А вот и развилка. Здесь уже разговор мог идти по-разному.

- Ну, зелёный же… - она всё озиралась, лицо её корчилось в капризной гримасе, - ты же его не выкинул, нет?

- Нет, что ты…

- А… так и где он?

Он устало выдохнул, словно пытался выжать из себя весь воздух до последней капли.
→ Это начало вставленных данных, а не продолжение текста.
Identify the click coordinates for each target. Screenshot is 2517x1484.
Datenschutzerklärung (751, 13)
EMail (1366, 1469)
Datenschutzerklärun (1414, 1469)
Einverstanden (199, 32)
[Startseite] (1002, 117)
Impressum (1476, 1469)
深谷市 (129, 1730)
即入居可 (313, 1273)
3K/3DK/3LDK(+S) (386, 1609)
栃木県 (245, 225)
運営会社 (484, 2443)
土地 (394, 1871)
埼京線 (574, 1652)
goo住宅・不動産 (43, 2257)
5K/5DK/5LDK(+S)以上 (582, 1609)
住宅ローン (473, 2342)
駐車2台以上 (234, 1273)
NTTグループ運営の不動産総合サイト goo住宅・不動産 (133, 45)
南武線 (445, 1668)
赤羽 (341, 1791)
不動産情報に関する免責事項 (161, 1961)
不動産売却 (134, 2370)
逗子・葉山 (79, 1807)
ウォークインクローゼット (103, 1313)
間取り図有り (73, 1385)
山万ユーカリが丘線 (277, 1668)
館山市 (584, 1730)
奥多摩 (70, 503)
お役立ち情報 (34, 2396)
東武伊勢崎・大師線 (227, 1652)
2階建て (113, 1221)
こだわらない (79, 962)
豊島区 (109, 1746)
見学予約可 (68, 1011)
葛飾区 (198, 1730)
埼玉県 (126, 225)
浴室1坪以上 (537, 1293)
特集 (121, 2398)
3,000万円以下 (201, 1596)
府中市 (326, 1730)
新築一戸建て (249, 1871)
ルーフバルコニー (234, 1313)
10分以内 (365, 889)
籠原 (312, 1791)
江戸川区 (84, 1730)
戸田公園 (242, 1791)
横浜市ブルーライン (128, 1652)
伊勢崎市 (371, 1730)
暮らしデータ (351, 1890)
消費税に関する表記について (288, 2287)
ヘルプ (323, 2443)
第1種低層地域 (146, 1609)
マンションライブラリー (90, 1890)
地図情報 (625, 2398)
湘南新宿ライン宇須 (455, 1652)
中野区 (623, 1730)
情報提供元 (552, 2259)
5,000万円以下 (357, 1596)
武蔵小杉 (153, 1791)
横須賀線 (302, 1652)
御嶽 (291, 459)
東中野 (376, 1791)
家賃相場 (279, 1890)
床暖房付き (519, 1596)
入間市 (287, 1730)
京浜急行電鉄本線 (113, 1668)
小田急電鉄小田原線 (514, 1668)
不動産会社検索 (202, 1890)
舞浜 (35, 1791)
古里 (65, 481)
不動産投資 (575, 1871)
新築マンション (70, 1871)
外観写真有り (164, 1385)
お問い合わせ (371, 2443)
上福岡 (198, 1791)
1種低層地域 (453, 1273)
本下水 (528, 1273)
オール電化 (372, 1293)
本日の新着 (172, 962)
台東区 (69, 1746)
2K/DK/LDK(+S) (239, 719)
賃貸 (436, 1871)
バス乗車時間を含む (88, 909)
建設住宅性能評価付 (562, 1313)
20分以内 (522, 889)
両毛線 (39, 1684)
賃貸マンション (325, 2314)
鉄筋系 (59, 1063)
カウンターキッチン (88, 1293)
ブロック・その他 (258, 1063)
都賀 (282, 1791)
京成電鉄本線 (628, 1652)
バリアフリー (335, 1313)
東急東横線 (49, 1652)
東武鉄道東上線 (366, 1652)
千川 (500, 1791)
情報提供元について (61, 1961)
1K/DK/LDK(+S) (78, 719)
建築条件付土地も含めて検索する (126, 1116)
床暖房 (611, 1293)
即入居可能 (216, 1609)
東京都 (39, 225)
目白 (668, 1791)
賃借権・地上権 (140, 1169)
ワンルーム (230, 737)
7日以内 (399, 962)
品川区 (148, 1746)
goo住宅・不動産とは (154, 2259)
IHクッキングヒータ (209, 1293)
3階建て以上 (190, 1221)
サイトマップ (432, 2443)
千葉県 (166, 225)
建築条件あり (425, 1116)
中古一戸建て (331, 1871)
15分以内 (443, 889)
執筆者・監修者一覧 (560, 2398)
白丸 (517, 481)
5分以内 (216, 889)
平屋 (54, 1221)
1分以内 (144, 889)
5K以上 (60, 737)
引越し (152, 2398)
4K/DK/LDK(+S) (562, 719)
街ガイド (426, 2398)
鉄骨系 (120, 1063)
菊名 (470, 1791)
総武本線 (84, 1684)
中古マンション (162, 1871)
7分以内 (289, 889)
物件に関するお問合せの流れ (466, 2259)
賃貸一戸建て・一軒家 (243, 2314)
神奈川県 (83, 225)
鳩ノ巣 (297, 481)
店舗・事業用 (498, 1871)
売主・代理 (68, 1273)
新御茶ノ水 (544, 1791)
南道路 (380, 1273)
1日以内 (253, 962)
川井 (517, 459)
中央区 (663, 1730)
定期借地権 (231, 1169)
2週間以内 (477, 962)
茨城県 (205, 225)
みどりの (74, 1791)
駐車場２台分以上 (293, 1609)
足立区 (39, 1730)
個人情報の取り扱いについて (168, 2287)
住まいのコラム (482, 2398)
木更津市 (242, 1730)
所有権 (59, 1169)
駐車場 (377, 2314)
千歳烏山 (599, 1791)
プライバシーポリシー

- А, конечно, - не стала слушать она, - он же, наверное, спит, вот его и нет, правда? Слушай, надо тоже так уметь. Нам говорили, животные что бы спать берлоги делают, маскируются, а вот он когда спит – его нет. А то в квартиру может кто-то забраться, а мы спим. Я тоже хочу так. Как мама – она уснула и её не стало. А проснётся и вернётся, только… только я не понимаю, как она будет мамой, когда проснётся. Ты можешь… - она тут же одёрнула себя, как бывало всегда, когда она успевала понять, что следующая её просьба будет просто капризом - нет, не надо. Я хотела попросить его разбудить, но он скоро сам проснётся. Он почти выздоровел, папа. Он созревает уже. Он скоро взойдёт, и мы будем с ним играть.

- Что? Играть? Вот что?

- Не знаю… когда он прорастёт, будет понятно, а я не знаю, я как могу знать. – Её голос взволнованно задрожал, - я думаю, это будет очень что-то новое и странное.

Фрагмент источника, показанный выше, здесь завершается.